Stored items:
________
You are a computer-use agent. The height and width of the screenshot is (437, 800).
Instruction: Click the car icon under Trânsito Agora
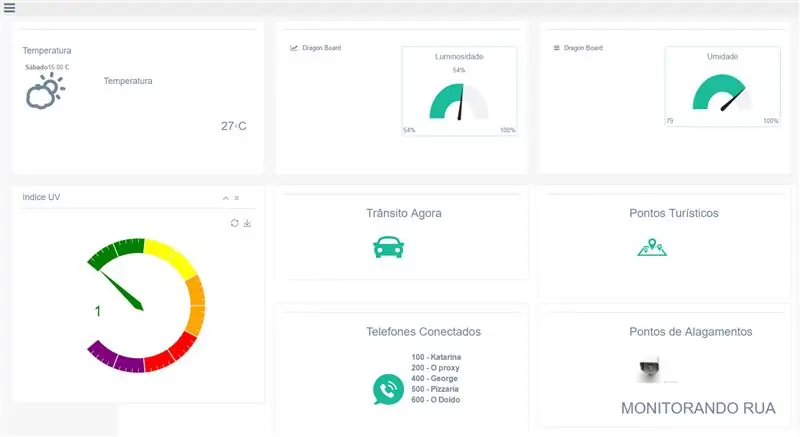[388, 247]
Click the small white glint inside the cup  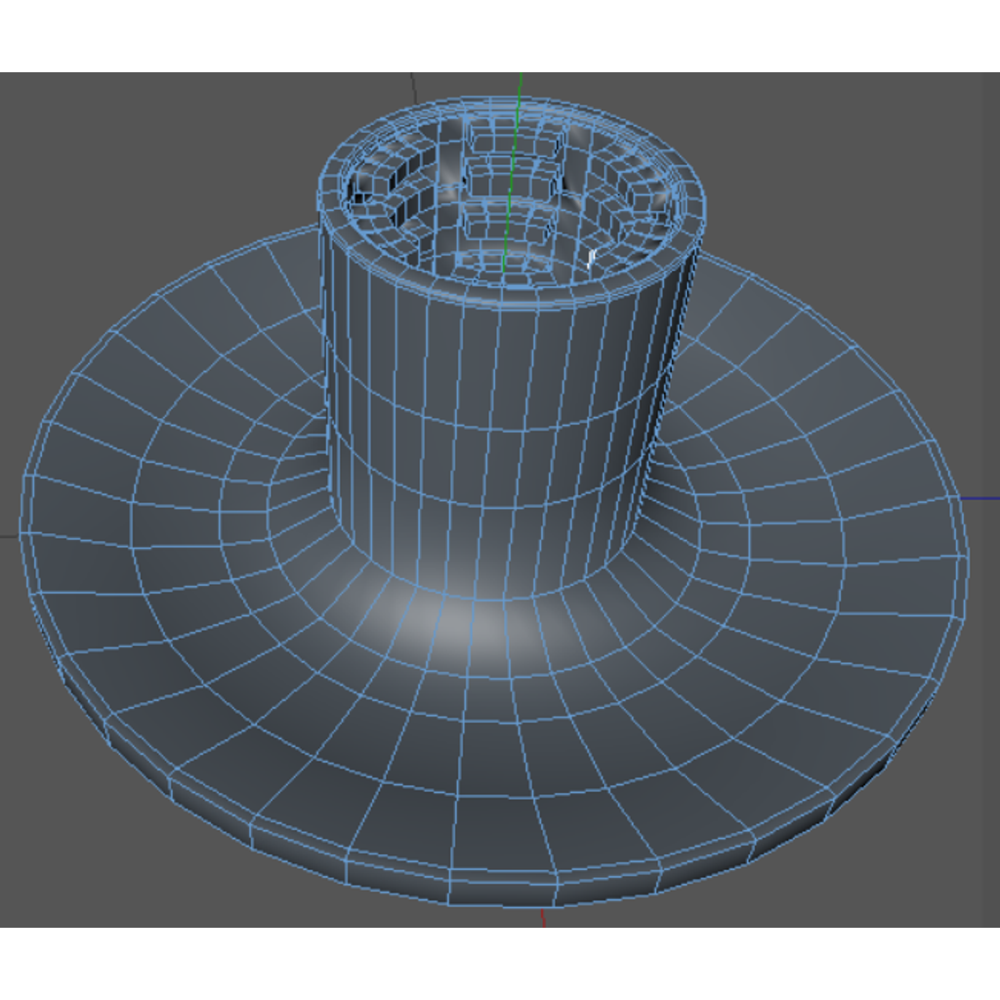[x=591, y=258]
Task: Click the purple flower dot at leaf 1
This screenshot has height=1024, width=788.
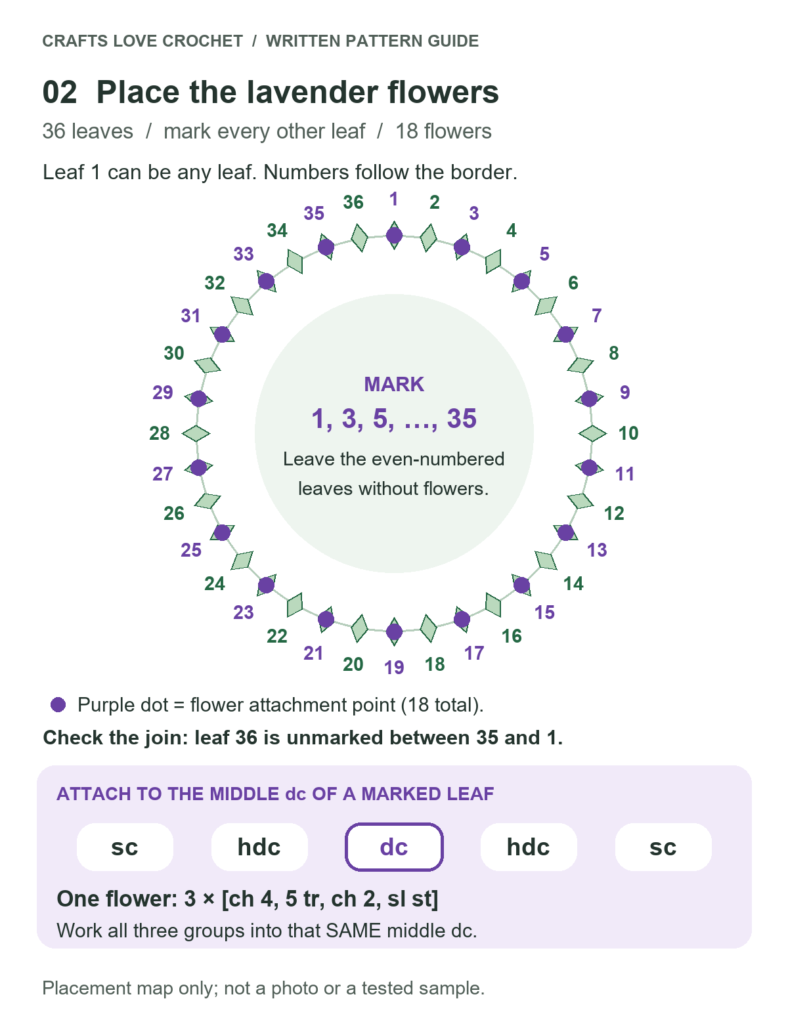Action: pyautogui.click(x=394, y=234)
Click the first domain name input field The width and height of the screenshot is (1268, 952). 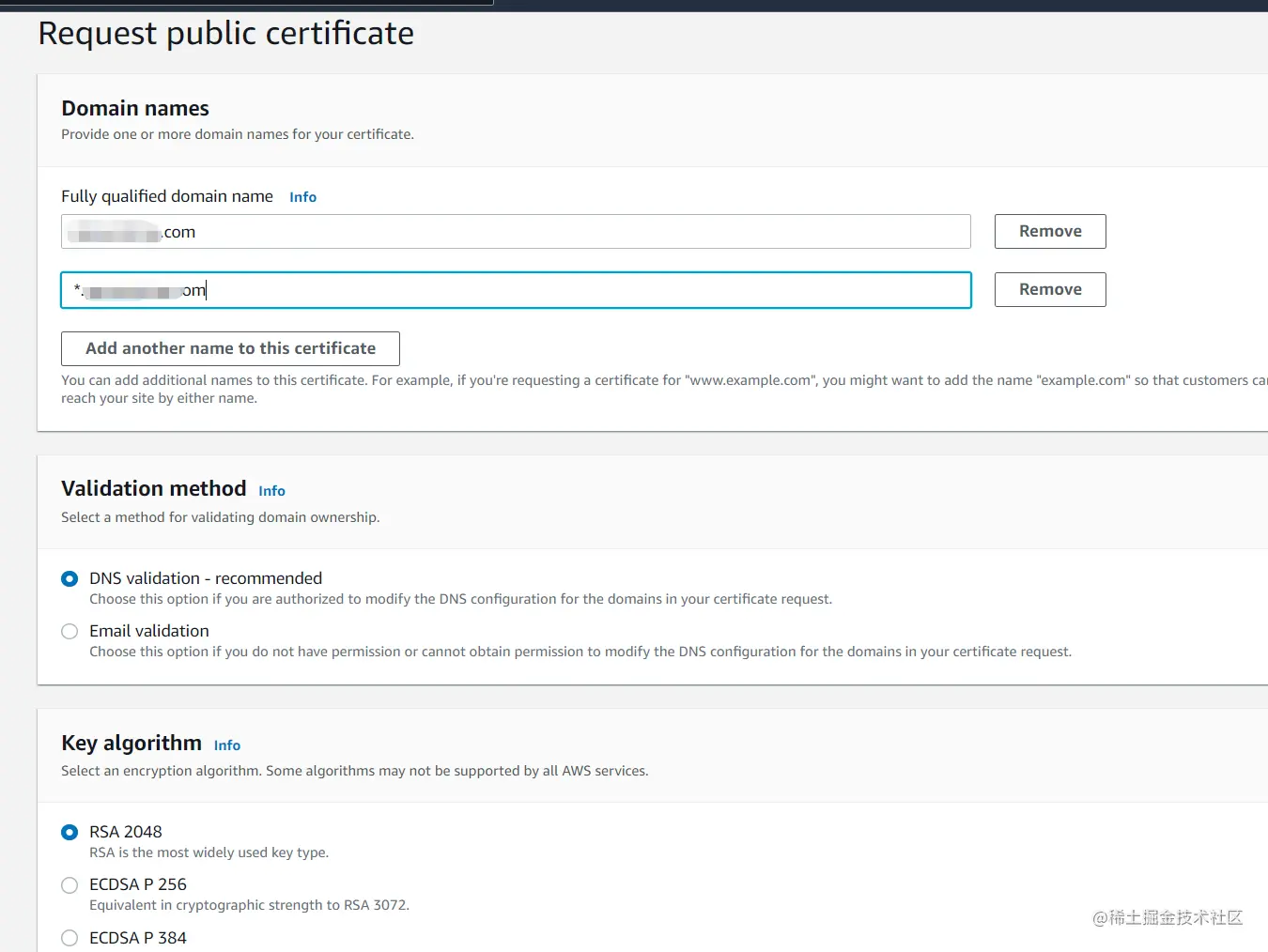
________
* [Assigned task]:
Reproduce the span beginning at the line with "This screenshot has height=1024, width=788." and ending at the last line of the entries above, inclusive, exactly as it stands. Exclude the pictures.

* [Solution for this task]:
This screenshot has height=1024, width=788.
Action: pyautogui.click(x=394, y=234)
Click the first domain name input field The width and height of the screenshot is (1268, 952). 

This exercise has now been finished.